The saga continues.....

Tim,

I think there are two possible sources of the pluggage, dust/lint or algea. If you have not cleaned the coils recently, try that and suck on the drain line while pouring water into it. if that doesn't fix it, add some diluted bleach and let it drain through. Repeat a few times and then go for the shop vac.

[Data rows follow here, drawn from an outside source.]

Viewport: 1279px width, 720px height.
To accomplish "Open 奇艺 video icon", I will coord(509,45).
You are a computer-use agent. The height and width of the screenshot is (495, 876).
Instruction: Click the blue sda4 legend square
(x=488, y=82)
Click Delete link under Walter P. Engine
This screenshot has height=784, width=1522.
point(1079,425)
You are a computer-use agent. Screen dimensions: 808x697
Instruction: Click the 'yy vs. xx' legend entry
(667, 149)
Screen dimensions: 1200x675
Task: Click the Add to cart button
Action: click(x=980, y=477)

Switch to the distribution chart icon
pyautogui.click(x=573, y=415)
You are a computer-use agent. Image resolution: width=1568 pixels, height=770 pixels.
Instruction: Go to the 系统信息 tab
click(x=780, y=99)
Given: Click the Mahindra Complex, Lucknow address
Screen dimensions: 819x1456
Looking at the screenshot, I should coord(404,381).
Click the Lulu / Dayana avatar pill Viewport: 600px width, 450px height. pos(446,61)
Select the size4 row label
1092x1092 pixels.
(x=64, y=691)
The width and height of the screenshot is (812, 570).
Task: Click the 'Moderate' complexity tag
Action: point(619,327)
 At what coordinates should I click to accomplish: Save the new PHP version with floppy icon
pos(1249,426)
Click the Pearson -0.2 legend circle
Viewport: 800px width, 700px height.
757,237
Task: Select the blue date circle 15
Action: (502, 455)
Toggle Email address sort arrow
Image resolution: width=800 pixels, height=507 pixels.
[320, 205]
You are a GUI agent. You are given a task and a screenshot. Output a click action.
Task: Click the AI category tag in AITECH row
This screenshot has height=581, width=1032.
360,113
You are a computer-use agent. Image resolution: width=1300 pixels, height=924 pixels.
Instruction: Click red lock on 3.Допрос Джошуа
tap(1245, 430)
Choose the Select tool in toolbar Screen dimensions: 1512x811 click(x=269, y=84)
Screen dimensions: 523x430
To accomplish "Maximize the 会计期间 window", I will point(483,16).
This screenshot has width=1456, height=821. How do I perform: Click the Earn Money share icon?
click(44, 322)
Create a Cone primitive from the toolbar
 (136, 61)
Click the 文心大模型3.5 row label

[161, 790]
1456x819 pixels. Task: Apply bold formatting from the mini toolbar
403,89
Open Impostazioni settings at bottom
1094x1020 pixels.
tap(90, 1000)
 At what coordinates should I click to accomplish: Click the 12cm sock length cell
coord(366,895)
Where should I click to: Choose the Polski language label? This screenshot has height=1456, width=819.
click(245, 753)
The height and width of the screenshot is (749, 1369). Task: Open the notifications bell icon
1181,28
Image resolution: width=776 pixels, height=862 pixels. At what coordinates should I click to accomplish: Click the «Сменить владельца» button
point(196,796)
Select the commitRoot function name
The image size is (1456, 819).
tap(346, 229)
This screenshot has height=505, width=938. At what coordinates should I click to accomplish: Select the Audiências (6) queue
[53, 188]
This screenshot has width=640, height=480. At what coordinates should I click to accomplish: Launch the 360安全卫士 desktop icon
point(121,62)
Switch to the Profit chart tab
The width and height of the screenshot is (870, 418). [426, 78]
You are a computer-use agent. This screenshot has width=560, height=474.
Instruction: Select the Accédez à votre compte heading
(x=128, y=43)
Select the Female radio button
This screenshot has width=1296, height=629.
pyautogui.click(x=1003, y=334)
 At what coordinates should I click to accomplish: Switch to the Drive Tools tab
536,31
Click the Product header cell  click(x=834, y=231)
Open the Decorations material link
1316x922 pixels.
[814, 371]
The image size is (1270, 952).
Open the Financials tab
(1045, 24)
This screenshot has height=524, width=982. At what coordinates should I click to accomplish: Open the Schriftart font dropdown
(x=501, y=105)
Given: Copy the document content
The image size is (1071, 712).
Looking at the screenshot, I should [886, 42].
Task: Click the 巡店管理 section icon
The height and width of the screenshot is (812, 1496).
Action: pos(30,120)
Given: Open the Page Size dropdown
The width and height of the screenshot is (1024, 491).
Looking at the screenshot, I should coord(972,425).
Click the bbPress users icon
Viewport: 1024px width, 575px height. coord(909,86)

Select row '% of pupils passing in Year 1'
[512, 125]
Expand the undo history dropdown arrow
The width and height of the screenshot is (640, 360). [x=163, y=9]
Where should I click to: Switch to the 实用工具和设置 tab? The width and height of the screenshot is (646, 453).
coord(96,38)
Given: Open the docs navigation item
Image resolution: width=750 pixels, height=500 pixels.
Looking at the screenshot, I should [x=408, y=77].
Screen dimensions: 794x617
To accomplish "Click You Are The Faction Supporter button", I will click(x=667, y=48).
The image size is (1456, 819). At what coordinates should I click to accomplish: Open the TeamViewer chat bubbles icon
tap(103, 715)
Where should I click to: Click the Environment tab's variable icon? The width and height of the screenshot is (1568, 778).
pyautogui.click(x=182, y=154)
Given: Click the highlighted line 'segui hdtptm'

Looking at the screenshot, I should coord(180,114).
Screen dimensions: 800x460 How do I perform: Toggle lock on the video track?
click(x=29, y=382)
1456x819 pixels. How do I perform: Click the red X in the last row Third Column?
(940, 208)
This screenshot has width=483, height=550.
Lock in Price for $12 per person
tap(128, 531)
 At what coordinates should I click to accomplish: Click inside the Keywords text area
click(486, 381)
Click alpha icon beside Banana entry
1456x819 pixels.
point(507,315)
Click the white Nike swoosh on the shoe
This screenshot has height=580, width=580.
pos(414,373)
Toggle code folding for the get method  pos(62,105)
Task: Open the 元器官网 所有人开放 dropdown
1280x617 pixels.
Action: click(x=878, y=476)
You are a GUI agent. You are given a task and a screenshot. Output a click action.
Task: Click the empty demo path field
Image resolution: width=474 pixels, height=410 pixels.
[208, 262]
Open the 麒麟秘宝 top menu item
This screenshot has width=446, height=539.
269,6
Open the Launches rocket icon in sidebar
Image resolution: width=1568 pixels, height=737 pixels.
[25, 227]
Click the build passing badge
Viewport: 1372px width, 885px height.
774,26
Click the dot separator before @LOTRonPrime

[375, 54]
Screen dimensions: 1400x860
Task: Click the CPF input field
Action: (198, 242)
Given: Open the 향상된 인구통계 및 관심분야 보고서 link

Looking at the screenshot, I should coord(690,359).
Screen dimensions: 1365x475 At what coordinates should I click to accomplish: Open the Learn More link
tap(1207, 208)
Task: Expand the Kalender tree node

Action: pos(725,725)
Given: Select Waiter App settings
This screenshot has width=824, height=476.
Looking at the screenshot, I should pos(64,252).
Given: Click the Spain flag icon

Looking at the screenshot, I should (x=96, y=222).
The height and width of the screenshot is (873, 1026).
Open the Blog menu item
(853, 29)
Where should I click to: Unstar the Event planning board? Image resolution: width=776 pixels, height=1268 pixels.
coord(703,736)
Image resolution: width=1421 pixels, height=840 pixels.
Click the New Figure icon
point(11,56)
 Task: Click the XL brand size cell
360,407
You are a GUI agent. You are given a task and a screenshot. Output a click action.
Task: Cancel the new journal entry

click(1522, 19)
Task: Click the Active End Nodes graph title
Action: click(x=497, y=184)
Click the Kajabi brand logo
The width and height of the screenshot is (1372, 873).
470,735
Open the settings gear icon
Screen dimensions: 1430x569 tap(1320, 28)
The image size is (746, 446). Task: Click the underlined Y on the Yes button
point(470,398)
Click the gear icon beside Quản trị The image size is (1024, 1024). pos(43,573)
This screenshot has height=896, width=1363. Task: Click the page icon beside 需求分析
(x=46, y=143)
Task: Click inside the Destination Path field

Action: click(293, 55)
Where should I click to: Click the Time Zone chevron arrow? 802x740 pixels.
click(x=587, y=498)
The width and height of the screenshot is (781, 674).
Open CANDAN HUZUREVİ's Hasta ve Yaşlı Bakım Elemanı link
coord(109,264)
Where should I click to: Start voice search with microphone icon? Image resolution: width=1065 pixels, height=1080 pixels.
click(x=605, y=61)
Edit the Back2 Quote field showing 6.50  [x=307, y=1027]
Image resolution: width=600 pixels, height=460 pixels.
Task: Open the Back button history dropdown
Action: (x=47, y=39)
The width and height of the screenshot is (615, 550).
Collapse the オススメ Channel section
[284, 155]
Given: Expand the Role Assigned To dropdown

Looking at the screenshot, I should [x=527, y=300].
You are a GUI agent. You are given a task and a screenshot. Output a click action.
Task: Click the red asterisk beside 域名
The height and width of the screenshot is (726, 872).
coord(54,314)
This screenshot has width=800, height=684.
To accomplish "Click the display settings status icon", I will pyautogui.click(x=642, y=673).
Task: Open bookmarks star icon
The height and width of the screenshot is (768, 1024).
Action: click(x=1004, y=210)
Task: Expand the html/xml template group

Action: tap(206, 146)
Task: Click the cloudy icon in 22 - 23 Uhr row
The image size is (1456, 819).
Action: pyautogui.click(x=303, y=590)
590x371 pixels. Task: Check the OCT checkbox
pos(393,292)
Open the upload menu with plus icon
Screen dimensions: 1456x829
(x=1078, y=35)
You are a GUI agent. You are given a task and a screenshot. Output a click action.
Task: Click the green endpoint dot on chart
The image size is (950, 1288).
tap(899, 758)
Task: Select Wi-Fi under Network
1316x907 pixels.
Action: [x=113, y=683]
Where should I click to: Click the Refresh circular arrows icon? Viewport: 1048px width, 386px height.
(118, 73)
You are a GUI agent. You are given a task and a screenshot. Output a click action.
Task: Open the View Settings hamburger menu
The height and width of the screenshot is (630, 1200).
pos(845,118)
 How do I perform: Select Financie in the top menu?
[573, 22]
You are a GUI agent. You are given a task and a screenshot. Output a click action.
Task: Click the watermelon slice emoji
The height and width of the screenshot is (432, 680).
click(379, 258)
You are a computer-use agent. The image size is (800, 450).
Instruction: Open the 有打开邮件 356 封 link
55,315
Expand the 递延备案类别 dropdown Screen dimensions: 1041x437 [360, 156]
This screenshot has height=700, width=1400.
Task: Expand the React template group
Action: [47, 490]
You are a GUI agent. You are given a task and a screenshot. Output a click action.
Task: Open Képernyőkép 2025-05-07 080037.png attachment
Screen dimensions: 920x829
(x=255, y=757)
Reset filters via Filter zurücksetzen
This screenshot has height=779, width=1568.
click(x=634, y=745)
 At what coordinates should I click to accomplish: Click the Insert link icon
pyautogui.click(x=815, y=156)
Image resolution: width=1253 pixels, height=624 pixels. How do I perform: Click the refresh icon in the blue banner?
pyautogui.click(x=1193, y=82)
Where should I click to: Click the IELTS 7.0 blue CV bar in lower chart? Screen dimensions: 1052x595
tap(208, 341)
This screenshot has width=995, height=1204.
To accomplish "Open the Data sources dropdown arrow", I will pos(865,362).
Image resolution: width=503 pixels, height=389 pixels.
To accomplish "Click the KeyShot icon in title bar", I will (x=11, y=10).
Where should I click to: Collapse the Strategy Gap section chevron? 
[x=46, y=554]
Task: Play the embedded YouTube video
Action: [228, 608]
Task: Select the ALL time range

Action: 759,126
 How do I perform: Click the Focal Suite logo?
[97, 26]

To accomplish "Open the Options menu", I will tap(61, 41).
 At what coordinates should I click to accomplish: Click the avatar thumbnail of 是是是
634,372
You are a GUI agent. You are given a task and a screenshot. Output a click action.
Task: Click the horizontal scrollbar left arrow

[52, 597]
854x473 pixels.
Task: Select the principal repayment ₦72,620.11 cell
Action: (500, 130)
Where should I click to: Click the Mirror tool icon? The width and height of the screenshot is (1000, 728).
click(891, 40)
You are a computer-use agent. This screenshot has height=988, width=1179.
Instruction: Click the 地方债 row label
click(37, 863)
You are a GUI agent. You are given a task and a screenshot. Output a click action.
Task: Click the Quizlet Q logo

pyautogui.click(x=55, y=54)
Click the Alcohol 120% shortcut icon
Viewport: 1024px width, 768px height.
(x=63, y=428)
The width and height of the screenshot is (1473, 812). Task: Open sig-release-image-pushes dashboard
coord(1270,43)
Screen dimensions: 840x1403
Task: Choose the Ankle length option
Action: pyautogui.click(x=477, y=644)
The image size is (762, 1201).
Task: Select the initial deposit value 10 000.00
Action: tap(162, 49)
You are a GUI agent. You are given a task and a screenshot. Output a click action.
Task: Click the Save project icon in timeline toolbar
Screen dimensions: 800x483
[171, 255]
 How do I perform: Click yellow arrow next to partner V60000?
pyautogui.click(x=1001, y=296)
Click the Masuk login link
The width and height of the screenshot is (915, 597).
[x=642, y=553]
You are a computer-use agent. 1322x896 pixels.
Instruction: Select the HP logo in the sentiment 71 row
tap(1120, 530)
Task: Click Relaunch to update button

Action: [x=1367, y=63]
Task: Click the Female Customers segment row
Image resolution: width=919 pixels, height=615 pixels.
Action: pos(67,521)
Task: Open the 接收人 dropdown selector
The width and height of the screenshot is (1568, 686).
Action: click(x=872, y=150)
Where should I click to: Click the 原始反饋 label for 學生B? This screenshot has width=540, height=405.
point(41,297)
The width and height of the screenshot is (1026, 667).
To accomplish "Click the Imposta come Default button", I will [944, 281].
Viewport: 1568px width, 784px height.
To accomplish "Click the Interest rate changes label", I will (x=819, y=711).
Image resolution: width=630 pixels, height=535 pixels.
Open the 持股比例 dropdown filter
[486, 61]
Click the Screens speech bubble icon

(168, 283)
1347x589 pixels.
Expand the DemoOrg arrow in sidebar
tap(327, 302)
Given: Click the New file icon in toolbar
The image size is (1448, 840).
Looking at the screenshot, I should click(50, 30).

I didn't read the earlier posts so if this has been discussed already, please ignore.

Bobk
 
If I had asked this before now, I wouldn't have a problem to fix, but... I found the carpet on starboard master floor wet, and found the air handler condensate pan full and running over. The ell/drain line joint under the pan appears covered with caulk (maybe just gunk?), and since the pan appears integral to the radiator, getting in that side looks difficult. I tried to find the drain end of the line without success. It goes forward behind the muffler, and disappears behind the closet. I could not find the end in the engine room. The drawing for the A/C system is no help, as it shows the line exiting the transom inboard of the exhaust. So, 2 questions: 1. Does anybody know where this drain terminates? 2. Can the radiator/pan be disassembled without risk of cracking a refrigerant line? Thanks for any input.

I had sorta the same issue during the hot hot days condition was heavy. I fish therefor i had a lot of wire and cable, I could not find the discharge holes. I stuck wire in the lines but it did not reach the discharge area i went bigger and use cable (glued the end of a ink pen push button end on the cable) bingo it went to the discharge point found all four outlets. Used the shop vac with the little attachments stuck it in the drain hole tried sucking could not tell but blowing all of them came clean. THAT IS THE BUBBA WAY !! Be sure the coils are clean i put small filters on mine available at west marine they just side in and out.
 
I had sorta the same issue during the hot hot days condition was heavy. I fish therefor i had a lot of wire and cable, I could not find the discharge holes. I stuck wire in the lines but it did not reach the discharge area i went bigger and use cable (glued the end of a ink pen push button end on the cable) bingo it went to the discharge point found all four outlets. Used the shop vac with the little attachments stuck it in the drain hole tried sucking could not tell but blowing all of them came clean. THAT IS THE BUBBA WAY !! Be sure the coils are clean i put small filters on mine available at west marine they just side in and out.
Thanks, the coils definitely need cleaning. I'll look for those filters at Worst Marine - there are pieces of window screen in there now, they catch leaves and sticks, not much else.
 
Thanks, the coils definitely need cleaning. I'll look for those filters at Worst Marine - there are pieces of window screen in there now, they catch leaves and sticks, not much else.
After vacuuming the coils, you might apply coil cleaner from Home Depot. You’ll be surprised what the vacuum left behind. The HD stuff has a stiff bristle brush in the cap that is helpful. Smells good too.